OTROS RECUERDOS DE LA INFANCIA

Por: Eduardo Rosero Pantoja

EL FORD ROJO . Con alguna frecuencia mi papá me llevo a visitar a don Manuel Rosero Ibarra, mi tío abuelo, un señor de amable sonrisa, quien al verme, indefectiblemente, me decía “el catire” y se reía. Desde entonces entendí que me decía así porque tenía yo los ojos claros, cuasi-verdes. Sólo después de muchos años supe que “catire” era un venezolanismo, de origen caribe. Don Manuel o tío Manuel -como yo le decía- andaba siempre impecablemente vestido, con corbata y un abrigo negro, con gafas. Me había formado la impresión de que él era una persona importante en la ciudad, además de que tenía una voz atildada y hablaba con mi papá de unos temas que yo no entendía en lo más mínimo.
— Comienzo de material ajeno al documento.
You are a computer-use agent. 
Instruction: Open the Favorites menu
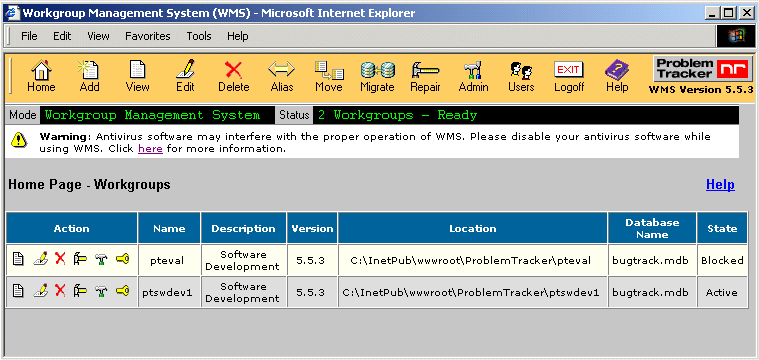148,36
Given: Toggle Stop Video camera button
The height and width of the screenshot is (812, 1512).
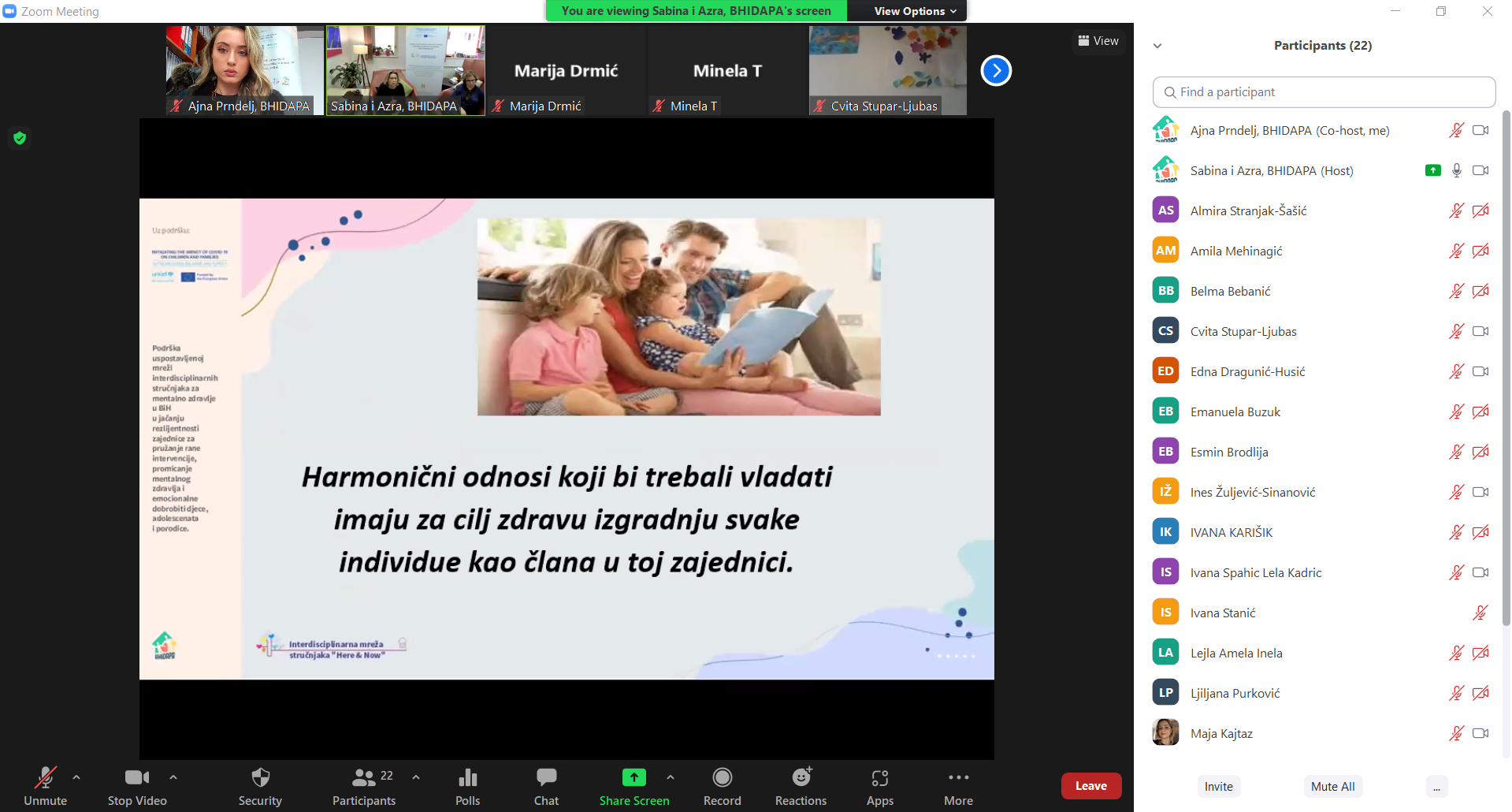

A veces don Manuel me alzaba en sus brazos, hecho por el cual sentía yo fascinación, porque muy pocas veces alguien lo hizo. Eso de sentirse alivianado de su propio peso es algo reconfortante, sobre todo cuando llegamos a saber -por las clases de física- cuál es la presión del aire por cada centímetro cuadrado de nuestro cuerpo.

Vivía don Manuel en una casona de dos pisos, pintada de verde, con ventanales y pasamanos, también verdes, de amplio patio y un alto muro a la entrada. Las principales características de esa casa, eran que tenía escalera de caracol, la única del pueblo, por varios decenios y que adelante tenía un muro, que la separaba bastantes metros de la casa propiamente dicha. Tenía don Manuel muchas comodidades y era el padre de varios hijos, entre ellos unas hijas rubias y espigadas de diversas edades. Una de ellas, Magdalena (de unos 18 años) era especialmente amable conmigo y, una vez que otra, me la encontré en el parque Bolívar de Túquerres -a una cuadra de su casa- tomando el sol y leyendo algún libro. Era afable conmigo y me invitaba a sentarme con ella para charlar de cualquier cosa. Su hermano Juan había estudiado ingeniería electrónica de la Universidad Distrital y Germán, hijo de una hermana de ellos, parece que siguió su misma carrera. El caso es que esa familia era bastante solvente y terminaron todos viviendo en Bogotá después de los días de don Manuel.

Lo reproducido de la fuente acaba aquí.